What you are asked to do
Of all the lines in the entries below, give again exactly those starting at the line containing "Where should I click to: Click" and ending at the line containing "Task: Select the 编辑内容 option in the panel", both ends included, and no others.

Source information
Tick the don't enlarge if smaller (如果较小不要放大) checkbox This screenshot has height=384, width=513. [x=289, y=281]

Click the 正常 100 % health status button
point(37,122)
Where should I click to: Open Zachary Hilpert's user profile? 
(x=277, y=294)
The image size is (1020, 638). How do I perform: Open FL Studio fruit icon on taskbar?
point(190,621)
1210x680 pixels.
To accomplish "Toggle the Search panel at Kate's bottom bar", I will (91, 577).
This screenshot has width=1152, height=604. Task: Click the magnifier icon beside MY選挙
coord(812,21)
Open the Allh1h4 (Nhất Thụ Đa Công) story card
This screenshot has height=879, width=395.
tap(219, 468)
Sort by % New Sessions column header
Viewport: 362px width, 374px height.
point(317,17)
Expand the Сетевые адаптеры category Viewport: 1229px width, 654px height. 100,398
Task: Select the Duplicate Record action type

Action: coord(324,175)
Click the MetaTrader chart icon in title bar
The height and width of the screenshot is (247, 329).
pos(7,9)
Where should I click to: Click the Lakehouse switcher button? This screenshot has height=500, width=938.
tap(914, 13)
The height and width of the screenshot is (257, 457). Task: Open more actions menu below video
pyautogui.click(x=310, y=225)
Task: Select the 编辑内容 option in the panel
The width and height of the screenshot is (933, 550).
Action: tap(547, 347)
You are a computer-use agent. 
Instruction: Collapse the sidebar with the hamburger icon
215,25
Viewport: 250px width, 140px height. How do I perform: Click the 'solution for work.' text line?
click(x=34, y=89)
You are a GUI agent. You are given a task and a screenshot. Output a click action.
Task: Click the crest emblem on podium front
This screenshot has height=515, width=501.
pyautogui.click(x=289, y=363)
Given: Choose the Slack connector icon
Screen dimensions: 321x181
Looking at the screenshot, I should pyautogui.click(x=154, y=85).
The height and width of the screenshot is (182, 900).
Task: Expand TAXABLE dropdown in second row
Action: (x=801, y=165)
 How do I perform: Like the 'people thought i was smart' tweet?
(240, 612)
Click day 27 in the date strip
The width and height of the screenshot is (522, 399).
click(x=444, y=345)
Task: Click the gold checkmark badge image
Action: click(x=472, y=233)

Task answer
Where should I click to: Click the Lakehouse switcher button? This screenshot has height=500, width=938.
tap(914, 13)
The height and width of the screenshot is (257, 457). Task: Open more actions menu below video
pyautogui.click(x=310, y=225)
Task: Select the 编辑内容 option in the panel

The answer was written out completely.